In situ hybridization of DNA sequences in human metaphase chromosomes visualized by an indirect fluorescent immunocytochemical procedure

• Published in: Experimental cell research Vol. 141; no. 2; pp. 397 - 407
• Main Authors: Van Prooijen-Knegt, A.C., Van Hoek, J.F.M., Bauman, J.G.J., Van Duijn, P., Wool, I.G., Van der Ploeg, M.
• Format: Journal Article
• Language: English
• Published: United States Elsevier Inc 01.10.1982
• Subjects: Base Sequence; Chromosome Mapping; Chromosomes, Human; DNA; Endopeptidase K; Endopeptidases; Fluorescent Antibody Technique; Genes; Humans; Metaphase; Microscopy, Fluorescence; Nucleic Acid Hybridization; RNA, Ribosomal - genetics; Temperature
• ISSN: 0014-4827; 1090-2422
• DOI: 10.1016/0014-4827(82)90228-2

In situ hybridization and immunocytochemical procedures are described which allow identification and localization of specific DNA sequences in human chromosomes by fluorescence microscopy. With this method the genes coding for 18S and 28S ribosomal RNA (rRNA) were localized on human metaphase chromosomes by in situ hybridization of 18S or 28S rRNA followed by an immunocytochemical incubation with specific anti-RNA-DNA hybrid antiserum.

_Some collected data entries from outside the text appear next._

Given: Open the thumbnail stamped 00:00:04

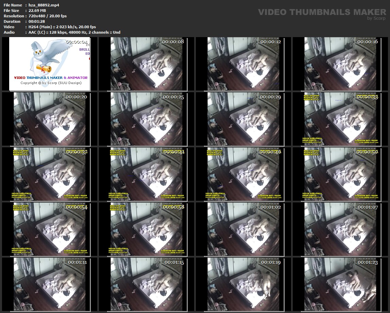Looking at the screenshot, I should point(50,64).
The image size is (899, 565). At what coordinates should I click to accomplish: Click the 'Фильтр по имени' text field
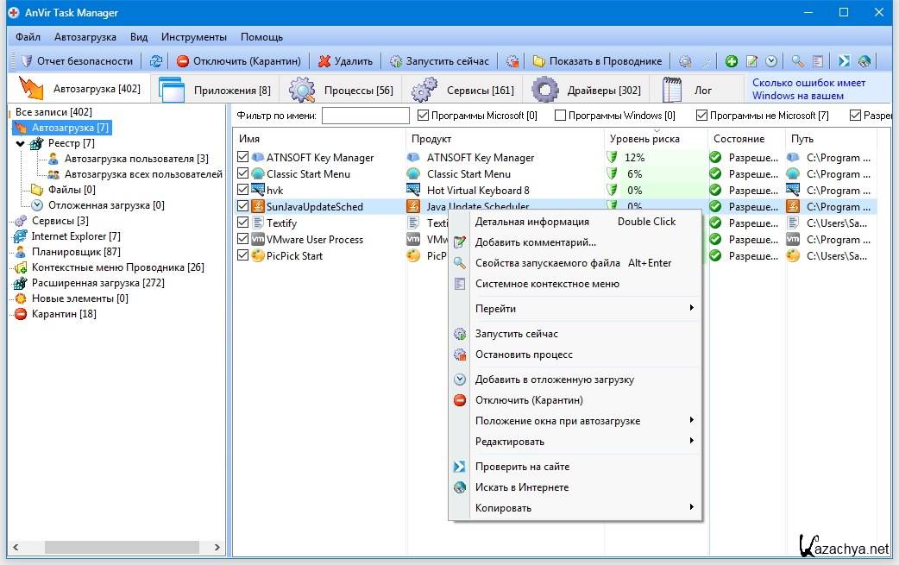[x=365, y=116]
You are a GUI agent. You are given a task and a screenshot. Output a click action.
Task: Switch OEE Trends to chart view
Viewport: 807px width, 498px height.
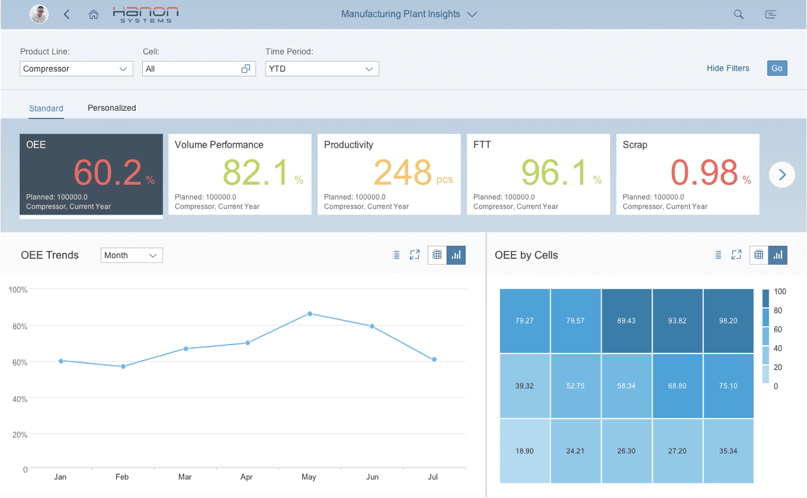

Visualization of the immunocytochemically localized RNA-DNA hybrids was achieved by indirect immuno-fluorescence. The antiserum against RNA-DNA hybrid molecules was raised in a rabbit injected with poly(rA)-poly(dT). The specificity of the sera was determined using a model system of Sephadex beads to which various nucleic acids had been coupled. To obtain optimal specific fluorescence and very low aspecific background staining, several modifications of the in situ hybridization and the immunocytochemical procedures were investigated. The use of aminoalkylsilane-treated glass slides, removal of unbound fluorochrome molecules from the fluorochromelabelled antibody solutions and application of a proteinase K treatment during the hybridization procedure and the immunocytochemical procedure proved to be essential for optimal results.